- _GOAL OF THE EXERCISE_
Swap "speech bubble" for "chat bubble" in the lines beginning with the one that contains "Task: Click the Reviews speech bubble icon" and running through the last line, leaving everything else unchanged. Give only those lines, and leave out the pictures.

- _INPUT MATERIAL_

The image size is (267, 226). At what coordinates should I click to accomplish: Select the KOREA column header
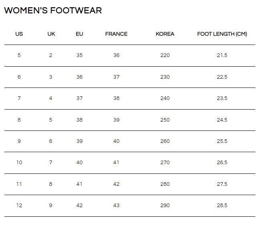pyautogui.click(x=165, y=34)
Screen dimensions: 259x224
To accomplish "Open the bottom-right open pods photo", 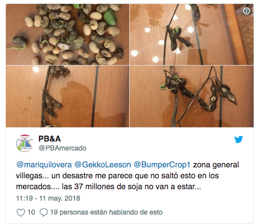I will point(191,96).
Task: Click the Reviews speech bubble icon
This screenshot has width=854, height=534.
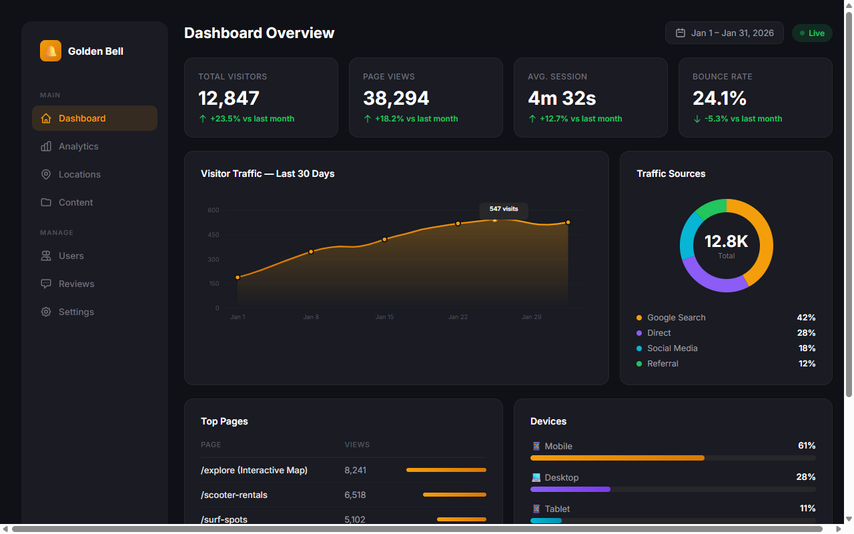Action: 45,284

- _RESPONSE_
Task: Click the Reviews chat bubble icon
This screenshot has width=854, height=534.
Action: 45,284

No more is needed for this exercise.